-- begin Passage shown --

Value stocks continue to do well but you need to know where to look
Christopher Norwood • February 21, 2022

Wall Street analysts are too optimistic

Market Update

The S&P 500 lost 1.6% last week, finishing Friday at 4348.87. It is its fifth decline in seven weeks. The Dow Jones Industrial index lost 1.9%. The Nasdaq fell 1.8%. The S&P is ripe for a test of the 4222.62 low hit on 24 January. The index dropped to 4327.22 Friday, it's low for the week. It started to rally in the afternoon but couldn't breach the 50-day moving average. The S&P spent the last hour of trading giving back much of the afternoon bounce. Last hour selling is smart money selling. In other words, professional money managers were limiting their exposure to the stock market over the long weekend. The S&P 500 may well test the 24 January low by week’s end.


Failure to hold the 24 January low at 4222.62 opens the index to further declines. It is already down 9.7% from the all-time high set 4 January. A 10% pullback is the common definition of a correction. There is support on either side of 4200. The S&P would likely hold that support, at least the first time it is tested.


It is not a monolithic market, however. Value stocks continue to do well while growth suffers. Energy stocks, dividend-paying stocks, and economically sensitive stocks are all doing well. The energy sector has outperformed the S&P 500 by almost 30% year-to-date. The technology sector has underperformed the S&P 500 by about 4%. The Russell 1000 value ETF has beaten the Russell 1000 Growth ETF by 10% so far in 2022.

-- end Passage shown --

** Description of the task **
Copy out the whole market update on value stocks above word for word.

-- begin Dataset extract --

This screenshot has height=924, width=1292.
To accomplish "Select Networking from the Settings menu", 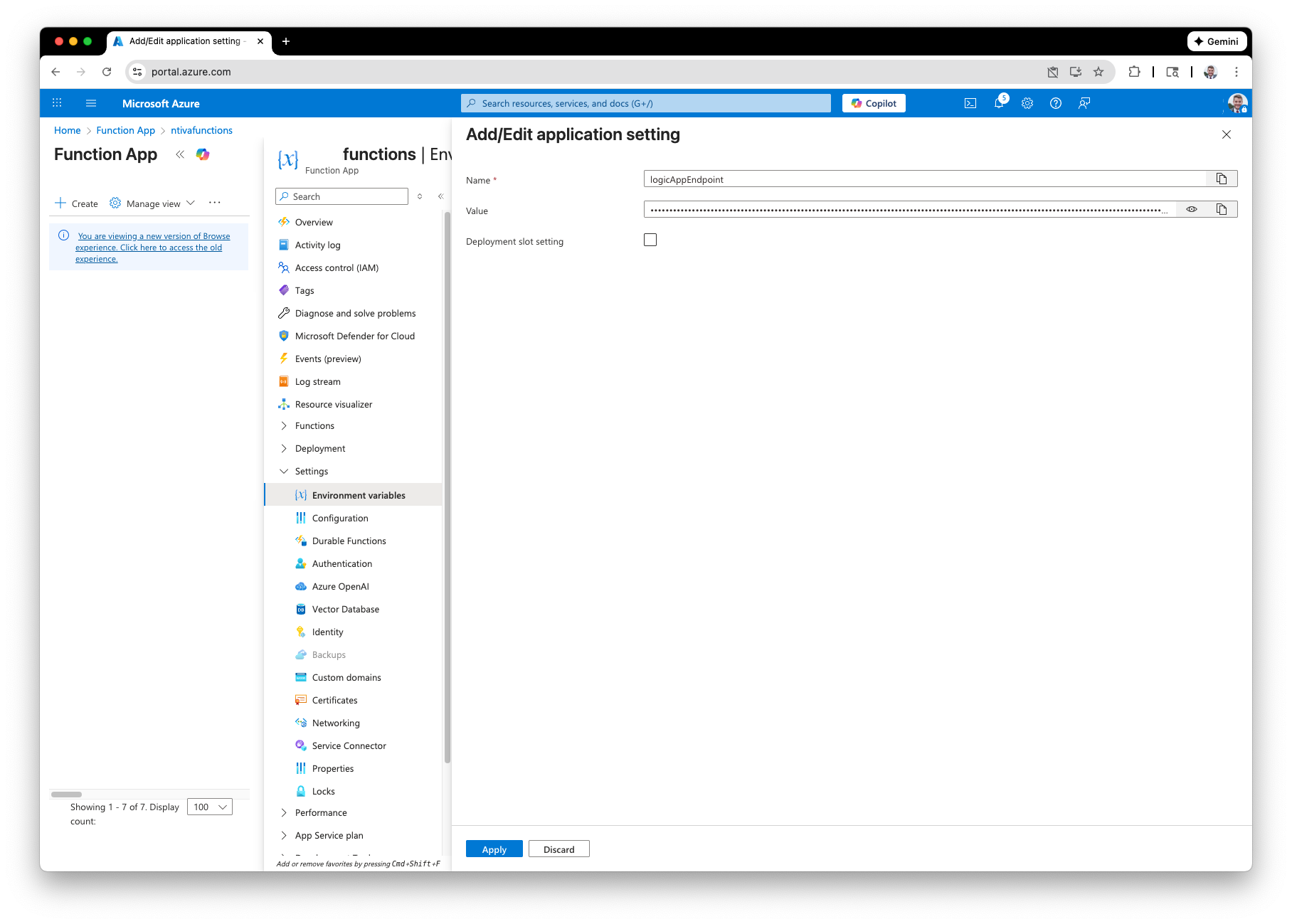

-- end Dataset extract --

** Exercise output **
Value stocks continue to do well but you need to know where to look
Christopher Norwood • February 21, 2022

Wall Street analysts are too optimistic

Market Update

The S&P 500 lost 1.6% last week, finishing Friday at 4348.87. It is its fifth decline in seven weeks. The Dow Jones Industrial index lost 1.9%. The Nasdaq fell 1.8%. The S&P is ripe for a test of the 4222.62 low hit on 24 January. The index dropped to 4327.22 Friday, it's low for the week. It started to rally in the afternoon but couldn't breach the 50-day moving average. The S&P spent the last hour of trading giving back much of the afternoon bounce. Last hour selling is smart money selling. In other words, professional money managers were limiting their exposure to the stock market over the long weekend. The S&P 500 may well test the 24 January low by week’s end.


Failure to hold the 24 January low at 4222.62 opens the index to further declines. It is already down 9.7% from the all-time high set 4 January. A 10% pullback is the common definition of a correction. There is support on either side of 4200. The S&P would likely hold that support, at least the first time it is tested.


It is not a monolithic market, however. Value stocks continue to do well while growth suffers. Energy stocks, dividend-paying stocks, and economically sensitive stocks are all doing well. The energy sector has outperformed the S&P 500 by almost 30% year-to-date. The technology sector has underperformed the S&P 500 by about 4%. The Russell 1000 value ETF has beaten the Russell 1000 Growth ETF by 10% so far in 2022.